So GB trounced Cameron at PMQs yesterday. That was the word used by my taxi driver, who had been listening on Five Live, and by plenty of others who texted, called and variously communicated the view that GB had been on form and DC on the floor.

I subsequently watched it myself – don’t you just love the Parliament channel, shorn of commentators whispering that Nick Clegg is the leader of the Lib Dems, and pundits telling you what you ought to think – and I would have to agree with the cabbie.

Strategy is the key here. GB is right to keep banging on about inheritance tax because it speaks to what people are instinctively beginning to feel about Dave – that he is a pretty standard Tory who thinks if he sprays on a bit of ‘I care about poverty’ and smiles more nicely than Michael Howard, nobody will notice.

The Tories and their media friends will try to present this as class war, as they will any reminder to the public that Cameron went to a school that is a symbol of a system of class and privilege, and a fairly big barrier to Cameron’s efforts to present himself as someone who gets the life of most people.

This crazy inheritance tax policy, one of their few firm commitments, dreamed up a couple of conferences ago, is fast becoming a potent symbol of the politics of privilege, that those who have should be helped to have some more. At a time of plenty, it might have seemed a jolly good wheeze. Right now, with the Tories ready to make savage cuts to public services, it doesn’t look too clever.

One PMQs does not a political summer make. But the reason these exchanges matter is because they are often the place where competing strategies are forged.

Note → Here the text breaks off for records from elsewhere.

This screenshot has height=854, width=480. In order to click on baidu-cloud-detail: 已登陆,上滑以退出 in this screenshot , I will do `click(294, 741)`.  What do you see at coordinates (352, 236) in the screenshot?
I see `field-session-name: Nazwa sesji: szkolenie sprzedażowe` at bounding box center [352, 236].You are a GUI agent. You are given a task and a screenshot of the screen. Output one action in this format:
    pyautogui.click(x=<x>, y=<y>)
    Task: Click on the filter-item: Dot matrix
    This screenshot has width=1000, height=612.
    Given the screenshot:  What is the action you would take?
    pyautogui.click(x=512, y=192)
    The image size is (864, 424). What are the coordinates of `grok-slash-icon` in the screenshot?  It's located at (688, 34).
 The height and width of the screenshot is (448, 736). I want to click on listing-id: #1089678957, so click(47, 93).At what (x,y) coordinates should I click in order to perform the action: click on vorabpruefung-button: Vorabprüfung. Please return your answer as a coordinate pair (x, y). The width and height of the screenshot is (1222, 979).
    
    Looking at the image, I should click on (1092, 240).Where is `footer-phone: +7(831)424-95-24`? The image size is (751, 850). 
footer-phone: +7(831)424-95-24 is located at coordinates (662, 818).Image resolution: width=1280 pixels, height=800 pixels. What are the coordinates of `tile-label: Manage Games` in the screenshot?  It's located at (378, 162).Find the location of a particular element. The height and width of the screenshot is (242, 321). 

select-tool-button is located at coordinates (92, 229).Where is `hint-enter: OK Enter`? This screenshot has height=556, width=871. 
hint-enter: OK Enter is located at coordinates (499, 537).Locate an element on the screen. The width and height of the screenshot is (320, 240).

Tony Blair worked out his opponents’ defining weaknesses over time, over the despatch box. Major’s weakness in facing up to the issues that divided his party. Hague’s poor judgement which no amount of wit (a strength which became a weakness) could conceal. Duncan-Smith’s unclear direction and all too clear opportunism. Howard’s opportunism, nastiness and bandwagoning so extreme that he (with Dave at his right hand) at one point made gypsies the centrepiece of his campaign. (He’s got form on the conkers front you see).

Cameron’s weakness is that he has failed to do the strategic and policy heavy lifting to persuade the public his party has really changed. The reason is that he knows deep down his party hasn’t changed and it doesn’t really want to. 

His highly effective presentation of the pretence of change can only take him so far. But the reality of a standard Tory toff who knows his party hasn’t changed so he can’t do much on the policy front and when he does it is right-wing nonsense like inheritance tax cuts for the rich or vacuous rubbish like his speech on conkers and goggles – oh my God did he really deliver that speech? – will eventually catch up on him. And it is. He can’t say I didn’t warn him. I’ve been saying it for yonks.

He does not have a clear sense of direction for his party. So why should the country think he has a clear sense of direction for Britain?